Task description: Edit the entries below so that "GUI agent" becomes "interface agent" wherever it appears, and leave everything else unchanged.

Click-target data

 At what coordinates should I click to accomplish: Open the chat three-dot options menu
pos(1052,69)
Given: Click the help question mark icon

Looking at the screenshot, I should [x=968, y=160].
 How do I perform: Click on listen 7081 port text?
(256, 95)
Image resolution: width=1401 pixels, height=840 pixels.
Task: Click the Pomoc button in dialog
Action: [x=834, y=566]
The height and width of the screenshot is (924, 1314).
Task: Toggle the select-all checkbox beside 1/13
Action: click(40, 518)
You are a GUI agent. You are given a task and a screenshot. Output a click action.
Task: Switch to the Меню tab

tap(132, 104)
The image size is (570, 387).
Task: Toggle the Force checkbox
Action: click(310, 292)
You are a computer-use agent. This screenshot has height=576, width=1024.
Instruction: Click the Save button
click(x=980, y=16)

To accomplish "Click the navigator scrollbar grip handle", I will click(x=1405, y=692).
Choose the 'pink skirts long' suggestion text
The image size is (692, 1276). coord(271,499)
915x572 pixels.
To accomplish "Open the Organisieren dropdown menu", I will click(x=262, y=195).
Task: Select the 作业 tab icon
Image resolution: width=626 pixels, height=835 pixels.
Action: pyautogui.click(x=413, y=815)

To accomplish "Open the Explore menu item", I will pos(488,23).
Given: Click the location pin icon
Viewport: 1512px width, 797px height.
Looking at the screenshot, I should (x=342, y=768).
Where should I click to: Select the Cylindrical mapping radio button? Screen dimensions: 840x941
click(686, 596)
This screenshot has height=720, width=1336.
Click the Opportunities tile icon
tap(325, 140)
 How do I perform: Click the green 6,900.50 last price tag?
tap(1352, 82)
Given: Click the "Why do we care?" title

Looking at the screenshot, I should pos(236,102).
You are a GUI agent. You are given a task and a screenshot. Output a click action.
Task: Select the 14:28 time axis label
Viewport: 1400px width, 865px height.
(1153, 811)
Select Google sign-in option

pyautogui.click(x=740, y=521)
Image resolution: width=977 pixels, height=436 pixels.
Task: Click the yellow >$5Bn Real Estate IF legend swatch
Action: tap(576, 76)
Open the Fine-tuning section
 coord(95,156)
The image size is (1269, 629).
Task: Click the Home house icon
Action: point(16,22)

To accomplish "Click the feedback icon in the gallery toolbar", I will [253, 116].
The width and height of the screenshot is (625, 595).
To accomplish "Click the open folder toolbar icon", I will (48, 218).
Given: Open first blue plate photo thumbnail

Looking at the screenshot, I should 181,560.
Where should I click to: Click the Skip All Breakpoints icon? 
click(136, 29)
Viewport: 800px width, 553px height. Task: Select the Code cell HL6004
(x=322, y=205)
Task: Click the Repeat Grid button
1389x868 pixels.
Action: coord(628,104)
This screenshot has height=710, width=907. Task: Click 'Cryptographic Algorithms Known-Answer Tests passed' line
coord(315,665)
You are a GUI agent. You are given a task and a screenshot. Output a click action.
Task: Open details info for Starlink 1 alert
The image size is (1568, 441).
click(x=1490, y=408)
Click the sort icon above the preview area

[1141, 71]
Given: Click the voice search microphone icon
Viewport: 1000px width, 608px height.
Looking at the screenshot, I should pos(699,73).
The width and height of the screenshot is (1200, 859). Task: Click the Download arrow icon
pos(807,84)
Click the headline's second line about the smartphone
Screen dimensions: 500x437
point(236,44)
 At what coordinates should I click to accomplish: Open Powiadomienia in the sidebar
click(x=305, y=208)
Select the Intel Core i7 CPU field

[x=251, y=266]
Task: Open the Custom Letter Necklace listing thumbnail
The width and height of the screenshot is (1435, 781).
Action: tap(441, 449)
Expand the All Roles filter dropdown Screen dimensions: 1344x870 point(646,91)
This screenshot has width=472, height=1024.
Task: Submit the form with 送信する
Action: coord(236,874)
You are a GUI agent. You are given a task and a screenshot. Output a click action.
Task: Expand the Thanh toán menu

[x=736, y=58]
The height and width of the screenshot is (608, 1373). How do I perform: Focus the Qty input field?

Correct result:
 At what coordinates should I click to accomplish: Open the chat three-dot options menu
pos(1052,69)
Given: Click the help question mark icon

Looking at the screenshot, I should [x=968, y=160].
 How do I perform: Click on listen 7081 port text?
(256, 95)
Image resolution: width=1401 pixels, height=840 pixels.
Task: Click the Pomoc button in dialog
Action: [x=834, y=566]
The height and width of the screenshot is (924, 1314).
Task: Toggle the select-all checkbox beside 1/13
Action: click(40, 518)
You are a interface agent. You are given a task and a screenshot. Output a click action.
Task: Switch to the Меню tab

tap(132, 104)
The image size is (570, 387).
Task: Toggle the Force checkbox
Action: click(310, 292)
You are a computer-use agent. This screenshot has height=576, width=1024.
Instruction: Click the Save button
click(x=980, y=16)

To accomplish "Click the navigator scrollbar grip handle", I will click(x=1405, y=692).
Choose the 'pink skirts long' suggestion text
The image size is (692, 1276). coord(271,499)
915x572 pixels.
To accomplish "Open the Organisieren dropdown menu", I will click(x=262, y=195).
Task: Select the 作业 tab icon
Image resolution: width=626 pixels, height=835 pixels.
Action: pyautogui.click(x=413, y=815)

To accomplish "Open the Explore menu item", I will pos(488,23).
Given: Click the location pin icon
Viewport: 1512px width, 797px height.
Looking at the screenshot, I should (x=342, y=768).
Where should I click to: Select the Cylindrical mapping radio button? Screen dimensions: 840x941
click(686, 596)
This screenshot has height=720, width=1336.
Click the Opportunities tile icon
tap(325, 140)
 How do I perform: Click the green 6,900.50 last price tag?
tap(1352, 82)
Given: Click the "Why do we care?" title

Looking at the screenshot, I should pos(236,102).
You are a interface agent. You are given a task and a screenshot. Output a click action.
Task: Select the 14:28 time axis label
Viewport: 1400px width, 865px height.
(1153, 811)
Select Google sign-in option

pyautogui.click(x=740, y=521)
Image resolution: width=977 pixels, height=436 pixels.
Task: Click the yellow >$5Bn Real Estate IF legend swatch
Action: tap(576, 76)
Open the Fine-tuning section
 coord(95,156)
The image size is (1269, 629).
Task: Click the Home house icon
Action: point(16,22)

To accomplish "Click the feedback icon in the gallery toolbar", I will [253, 116].
The width and height of the screenshot is (625, 595).
To accomplish "Click the open folder toolbar icon", I will (48, 218).
Given: Open first blue plate photo thumbnail

Looking at the screenshot, I should 181,560.
Where should I click to: Click the Skip All Breakpoints icon? 
click(136, 29)
Viewport: 800px width, 553px height. Task: Select the Code cell HL6004
(x=322, y=205)
Task: Click the Repeat Grid button
1389x868 pixels.
Action: coord(628,104)
This screenshot has height=710, width=907. Task: Click 'Cryptographic Algorithms Known-Answer Tests passed' line
coord(315,665)
You are a interface agent. You are given a task and a screenshot. Output a click action.
Task: Open details info for Starlink 1 alert
The image size is (1568, 441).
click(x=1490, y=408)
Click the sort icon above the preview area

[1141, 71]
Given: Click the voice search microphone icon
Viewport: 1000px width, 608px height.
Looking at the screenshot, I should pos(699,73).
The width and height of the screenshot is (1200, 859). Task: Click the Download arrow icon
pos(807,84)
Click the headline's second line about the smartphone
Screen dimensions: 500x437
point(236,44)
 At what coordinates should I click to accomplish: Open Powiadomienia in the sidebar
click(x=305, y=208)
Select the Intel Core i7 CPU field

[x=251, y=266]
Task: Open the Custom Letter Necklace listing thumbnail
The width and height of the screenshot is (1435, 781).
Action: tap(441, 449)
Expand the All Roles filter dropdown Screen dimensions: 1344x870 point(646,91)
This screenshot has width=472, height=1024.
Task: Submit the form with 送信する
Action: coord(236,874)
You are a interface agent. You are given a task and a screenshot. Output a click action.
Task: Expand the Thanh toán menu

[x=736, y=58]
The height and width of the screenshot is (608, 1373). How do I perform: Focus the Qty input field?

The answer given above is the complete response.